Disappointed but not surprised, federal and RTO officials began assessing their options last week after an appellate court refused to reconsider a ruling voiding the Federal Energy Regulatory Commission’s jurisdiction over demand response compensation.
The D.C. Circuit Court of Appeals rejected requests by FERC, PJM and other parties for an en banc review of a May 23 ruling by a three-judge panel that overturned FERC Order 745.
The court ruled 2-1 that FERC’s order, which required PJM and other RTOs to pay demand response resources market-clearing prices, violates state ratemaking authority. (See Court Throws Out Demand Response Rule.)
FERC Chairman Cheryl LaFleur and Commissioner Philip Moeller said they were disappointed in the ruling.

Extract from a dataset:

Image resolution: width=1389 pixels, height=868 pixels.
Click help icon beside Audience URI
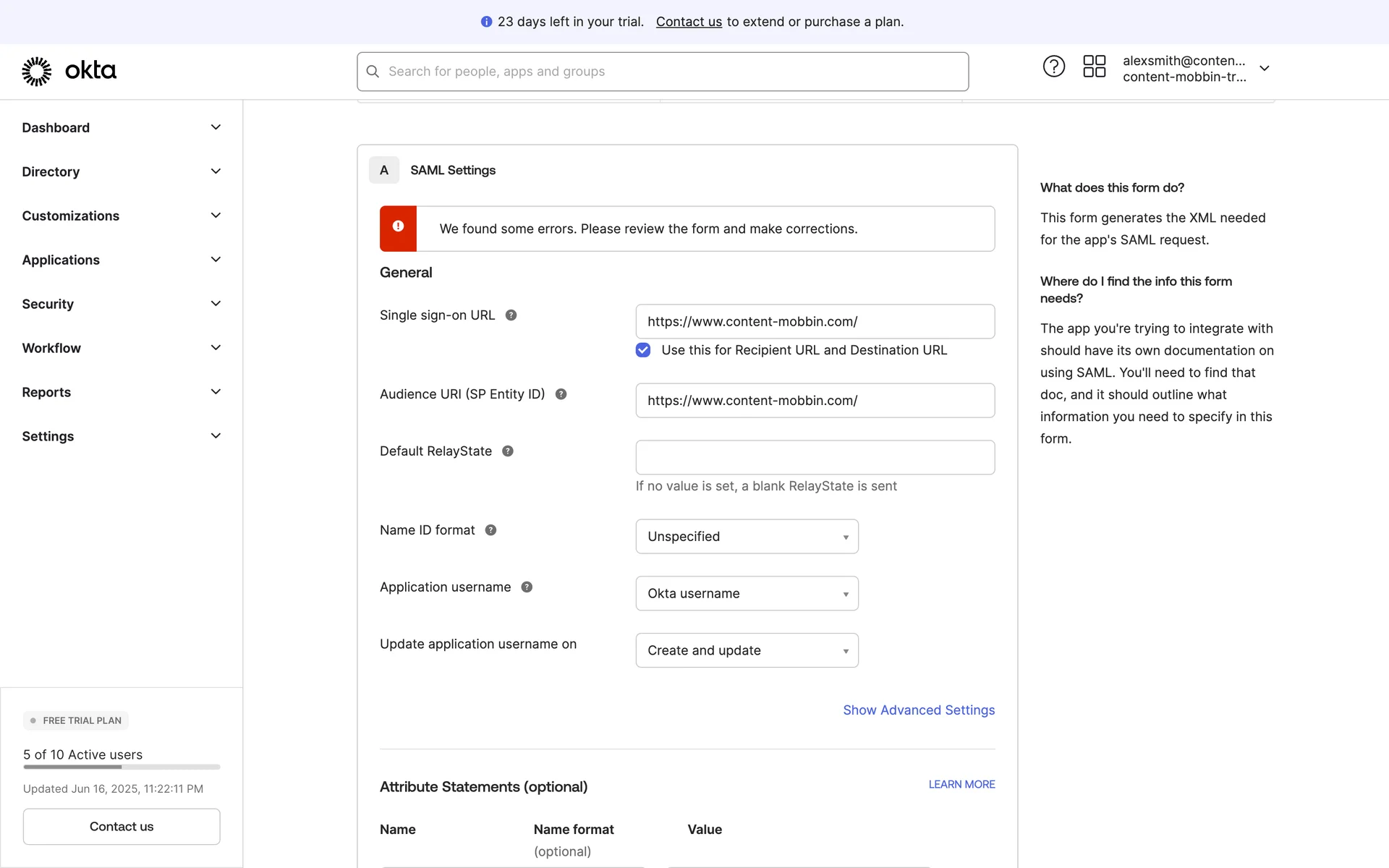[561, 394]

“We have a variety of opinions on that across this table. Personally I was sad to see it denied because I did not want our commission to lose jurisdiction over demand response,” Moeller said at last week’s commission meeting. “While the final chapter hasn’t been written I thought it was unfortunate. It’s not the end of the world if states are the ones now that have to procure DR. It’s real money to real consumers. They will treat it responsibly.”
Commissioner Tony Clark, who supported the court’s ruling, said DR could still be used for planning in conjunction with price-responsive demand and advanced metering.
“This is now an opportunity for us to move forward,” he said. “It does not mean we should ignore demand response. Rather DR reductions can still be accounted for if they’re measurable, verifiable.”
LaFleur said she would consult with her colleagues on whether to ask the Supreme Court to review the ruling — a very long shot — as well as discussing what guidance the commission can provide the regions assuming the ruling stands.
Ex Parte Rule
PJM General Counsel Vince Duane told the Markets and Reliability Committee meeting Thursday that RTO officials cannot discuss the matter with the FERC commissioners because of ex parte rules.
Duane said PJM will issue a report in several weeks outlining potential responses to the order. “It will be more of a thought piece than a position paper or white paper,” he said.
While the ruling dealt specifically with the treatment of DR in wholesale energy markets, Duane said “I think the capacity market jurisdiction is impacted very squarely by the court opinion.
“There may be some of our rules that encroach on what really looks more like a retail activity.”
Yesterday, FirstEnergy filed an amended version of its complaint (EL14-55) seeking to eliminate the DR that cleared in May’s Base Residual Auction. Duane said, “I tend to think that’s a long shot” that FERC will undo the BRA results.
Order 745
Order 745 required PJM and other RTOs to pay DR participating in the day-ahead and real-time energy markets LMPs identical to those for generation.
FERC said it had authority for the order under sections 205 and 206 of the Federal Power Act because reducing retail consumption through DR can aid reliability and lower wholesale prices. The commission made a distinction between “price-responsive” DR, which it acknowledged was a retail product subject to state regulation, and responding to incentive payments, which it called “wholesale demand response.”
The court’s majority, ruling on a complaint by the Electric Power Supply Association, disagreed. “A reduction in consumption cannot be a ‘wholesale sale’” and thus does not come under federal jurisdiction, the court said.
Demand Response Growth Forecast Cut
A study by Greentech Media predicts that the loss of Order 745 will reduce the annual growth rate of the DR industry from 8% to 4.9% through 2023. The report predicts the $1.4 billion U.S. DR market will grow to only $2.3 billion in 2023, down from a previous forecast of $2.9 billion.
Report co-author Geoff Wyatt said DR providers will have to adapt their business models in response to the ruling. “With more policy decisions being made at the state level, the fragmentation of the demand response market will only be exacerbated,” he said.
Shares in DR market leader EnerNOC closed Friday at $18.76, down 6% for the week but virtually unchanged from where they stood before the court’s May 23 ruling.